Robert Tiemtoré works on product development for Rijk Zwaan in Burkina Faso. Here, vegetables are very popular, but the technical expertise of growers is rather low. A local approach is needed to improve this situation. Besides selecting locally adapted varieties, the challenge is to reach the large group of small-scale growers.

Local circumstances

“As a child I spent many hours working on my parents’ farm. It motivated me to learn more about cultivation techniques, so I went to the agricultural college in Bobo. It taught me, amongst other things, the importance of fresh water and resistances against diseases. With my current knowledge I want to contribute to tackling food insecurity and to the development of the vegetable industry in our country.”

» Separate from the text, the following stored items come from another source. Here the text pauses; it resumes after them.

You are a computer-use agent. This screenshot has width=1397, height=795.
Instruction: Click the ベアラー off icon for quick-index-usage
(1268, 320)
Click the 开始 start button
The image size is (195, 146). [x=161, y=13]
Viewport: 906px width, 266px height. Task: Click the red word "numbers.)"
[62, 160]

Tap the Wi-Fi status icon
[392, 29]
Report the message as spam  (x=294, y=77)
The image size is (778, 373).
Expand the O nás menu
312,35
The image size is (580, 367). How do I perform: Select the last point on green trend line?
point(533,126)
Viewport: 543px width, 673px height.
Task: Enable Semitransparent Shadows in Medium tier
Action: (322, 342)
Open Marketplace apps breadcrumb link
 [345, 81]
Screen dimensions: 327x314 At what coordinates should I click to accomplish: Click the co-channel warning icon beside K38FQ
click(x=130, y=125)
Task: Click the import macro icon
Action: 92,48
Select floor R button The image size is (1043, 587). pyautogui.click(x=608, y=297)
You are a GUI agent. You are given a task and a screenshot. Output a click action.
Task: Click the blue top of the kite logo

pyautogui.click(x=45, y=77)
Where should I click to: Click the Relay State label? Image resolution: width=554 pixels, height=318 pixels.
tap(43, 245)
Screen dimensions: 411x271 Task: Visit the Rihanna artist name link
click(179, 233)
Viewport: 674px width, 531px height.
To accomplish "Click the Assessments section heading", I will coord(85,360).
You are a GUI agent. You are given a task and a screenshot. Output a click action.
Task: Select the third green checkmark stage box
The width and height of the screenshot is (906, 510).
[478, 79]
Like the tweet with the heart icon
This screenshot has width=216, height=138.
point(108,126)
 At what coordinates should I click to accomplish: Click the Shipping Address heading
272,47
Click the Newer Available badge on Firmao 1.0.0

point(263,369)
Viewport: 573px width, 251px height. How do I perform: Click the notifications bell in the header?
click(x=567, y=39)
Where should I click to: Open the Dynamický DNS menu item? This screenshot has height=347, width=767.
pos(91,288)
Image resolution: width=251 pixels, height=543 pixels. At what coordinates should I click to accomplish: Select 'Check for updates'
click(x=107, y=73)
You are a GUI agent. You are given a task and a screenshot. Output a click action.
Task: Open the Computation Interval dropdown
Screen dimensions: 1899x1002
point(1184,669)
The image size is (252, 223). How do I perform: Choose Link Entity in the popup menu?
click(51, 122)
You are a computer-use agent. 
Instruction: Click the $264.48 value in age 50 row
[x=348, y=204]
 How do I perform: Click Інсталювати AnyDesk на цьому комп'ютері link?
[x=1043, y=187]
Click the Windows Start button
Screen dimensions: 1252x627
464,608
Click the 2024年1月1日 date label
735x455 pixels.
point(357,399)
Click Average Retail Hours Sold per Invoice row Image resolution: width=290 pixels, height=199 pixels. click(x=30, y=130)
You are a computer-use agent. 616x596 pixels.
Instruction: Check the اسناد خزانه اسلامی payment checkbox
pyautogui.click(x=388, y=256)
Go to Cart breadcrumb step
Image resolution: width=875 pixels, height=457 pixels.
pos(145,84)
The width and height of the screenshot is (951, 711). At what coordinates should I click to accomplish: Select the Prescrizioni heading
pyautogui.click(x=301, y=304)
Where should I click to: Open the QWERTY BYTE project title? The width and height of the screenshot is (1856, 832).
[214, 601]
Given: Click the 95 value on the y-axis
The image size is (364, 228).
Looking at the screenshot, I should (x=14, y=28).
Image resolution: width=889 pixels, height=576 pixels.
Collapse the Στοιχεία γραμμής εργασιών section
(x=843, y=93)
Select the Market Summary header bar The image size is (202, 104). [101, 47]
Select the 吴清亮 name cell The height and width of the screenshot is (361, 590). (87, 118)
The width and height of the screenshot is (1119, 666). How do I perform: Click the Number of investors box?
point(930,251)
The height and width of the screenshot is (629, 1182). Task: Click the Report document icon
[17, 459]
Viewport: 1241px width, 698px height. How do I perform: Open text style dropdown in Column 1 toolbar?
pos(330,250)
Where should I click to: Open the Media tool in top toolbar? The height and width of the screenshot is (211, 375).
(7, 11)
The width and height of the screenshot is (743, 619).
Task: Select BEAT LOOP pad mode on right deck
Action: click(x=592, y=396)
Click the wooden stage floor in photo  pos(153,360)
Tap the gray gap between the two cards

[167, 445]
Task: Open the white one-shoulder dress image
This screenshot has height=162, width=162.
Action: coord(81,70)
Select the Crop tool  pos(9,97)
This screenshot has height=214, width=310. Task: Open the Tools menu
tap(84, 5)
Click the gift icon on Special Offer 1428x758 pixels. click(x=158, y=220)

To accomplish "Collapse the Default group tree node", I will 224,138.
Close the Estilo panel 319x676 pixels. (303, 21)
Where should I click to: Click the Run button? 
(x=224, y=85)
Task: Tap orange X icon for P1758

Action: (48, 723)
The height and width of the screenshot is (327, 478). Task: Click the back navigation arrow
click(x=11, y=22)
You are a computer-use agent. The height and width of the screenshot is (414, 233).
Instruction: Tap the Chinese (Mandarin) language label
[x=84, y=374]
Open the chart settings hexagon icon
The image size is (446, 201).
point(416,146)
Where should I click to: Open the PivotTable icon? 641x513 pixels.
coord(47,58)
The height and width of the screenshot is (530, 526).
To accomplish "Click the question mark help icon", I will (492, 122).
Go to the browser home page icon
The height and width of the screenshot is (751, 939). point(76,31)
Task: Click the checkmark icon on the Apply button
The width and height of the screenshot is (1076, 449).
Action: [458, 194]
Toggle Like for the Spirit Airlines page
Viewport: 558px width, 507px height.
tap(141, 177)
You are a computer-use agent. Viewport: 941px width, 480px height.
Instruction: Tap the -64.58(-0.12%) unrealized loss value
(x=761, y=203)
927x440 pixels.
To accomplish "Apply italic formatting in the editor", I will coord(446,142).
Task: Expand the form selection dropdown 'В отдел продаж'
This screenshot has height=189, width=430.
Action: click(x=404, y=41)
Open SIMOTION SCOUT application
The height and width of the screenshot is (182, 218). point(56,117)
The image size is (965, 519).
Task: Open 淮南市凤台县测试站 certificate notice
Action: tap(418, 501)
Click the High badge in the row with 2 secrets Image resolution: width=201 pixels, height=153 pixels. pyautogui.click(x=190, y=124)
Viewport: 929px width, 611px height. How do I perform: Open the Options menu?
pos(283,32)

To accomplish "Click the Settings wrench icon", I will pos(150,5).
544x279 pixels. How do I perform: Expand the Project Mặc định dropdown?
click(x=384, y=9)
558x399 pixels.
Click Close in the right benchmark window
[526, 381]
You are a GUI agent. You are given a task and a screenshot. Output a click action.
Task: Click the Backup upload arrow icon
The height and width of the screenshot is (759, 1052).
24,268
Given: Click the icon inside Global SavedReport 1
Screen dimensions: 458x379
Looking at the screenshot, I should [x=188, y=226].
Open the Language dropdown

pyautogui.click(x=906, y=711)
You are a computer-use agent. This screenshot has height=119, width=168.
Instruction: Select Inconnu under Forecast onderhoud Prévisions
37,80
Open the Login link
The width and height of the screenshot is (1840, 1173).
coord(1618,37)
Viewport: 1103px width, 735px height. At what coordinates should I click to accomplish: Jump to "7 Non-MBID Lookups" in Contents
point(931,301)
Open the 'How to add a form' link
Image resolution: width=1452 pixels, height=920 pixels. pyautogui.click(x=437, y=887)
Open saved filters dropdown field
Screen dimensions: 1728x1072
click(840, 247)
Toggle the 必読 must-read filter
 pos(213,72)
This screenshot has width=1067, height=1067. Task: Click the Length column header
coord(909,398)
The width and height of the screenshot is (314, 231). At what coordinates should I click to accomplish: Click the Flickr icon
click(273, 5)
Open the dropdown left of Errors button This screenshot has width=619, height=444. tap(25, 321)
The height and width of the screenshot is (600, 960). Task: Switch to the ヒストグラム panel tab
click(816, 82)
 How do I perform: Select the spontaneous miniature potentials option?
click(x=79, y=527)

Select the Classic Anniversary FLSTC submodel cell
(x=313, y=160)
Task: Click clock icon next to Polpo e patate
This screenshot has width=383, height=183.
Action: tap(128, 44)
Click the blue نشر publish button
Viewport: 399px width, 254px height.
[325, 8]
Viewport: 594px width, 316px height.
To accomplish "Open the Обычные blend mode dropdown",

“I mainly make improvements by testing new varieties at growers, so they can be trialled under local circumstances. One of our goals is to introduce early varieties that require less labour and less water; that makes them cheaper to produce and therefore they generate a better income for the growers when they are sold. The majority of the harvest is sold by the women who take it to local markets, but high-quality produce can also be exported to countries like Ivory Coast or Ghana.”

Snowball effect

“Thanks to visiting many different growers, I see what seeds and services can do. The quality of the produce increases and there are fewer problems with diseases. However, it is still a major challenge to reach so many small growers. Our strategy is to find motivated growers in all important areas. Recently we ran a small trial with a new variety. It attracted many growers from the area who all wanted to know how to manage such quality. That’s exactly the kind of snowball effect that we’re looking for because, after all, seeing is believing.”